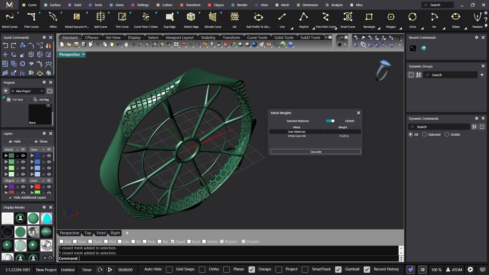Image resolution: width=489 pixels, height=275 pixels.
Task: Enable the End osnap checkbox
Action: (x=61, y=241)
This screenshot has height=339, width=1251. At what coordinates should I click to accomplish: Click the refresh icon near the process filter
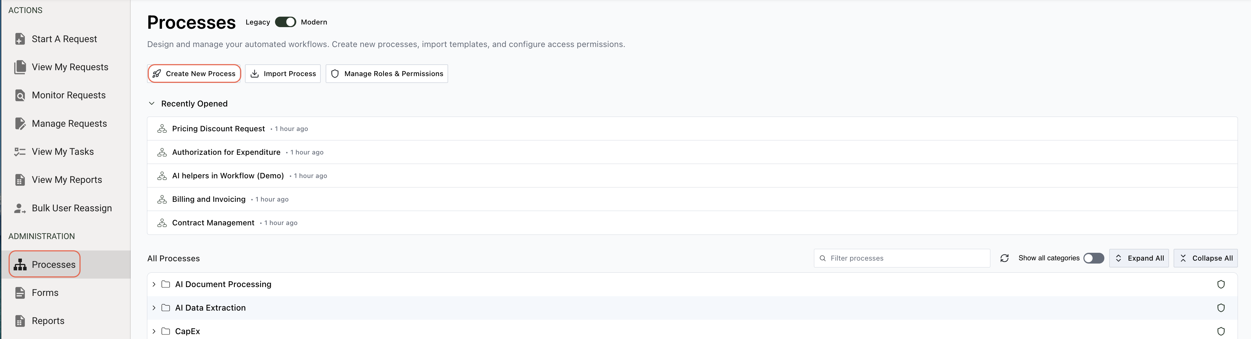pos(1004,258)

○ ○ ○ ○ ○ ○ ○

§ **What you are asked to do**
The answer must consist solely of the lines from the one with "This screenshot has" through the final line of the data, each reproduced exactly and with pictures omitted.

§ **Response to this exercise**
This screenshot has height=339, width=1251. At what coordinates should I click to accomplish: Click the refresh icon near the process filter
pos(1004,258)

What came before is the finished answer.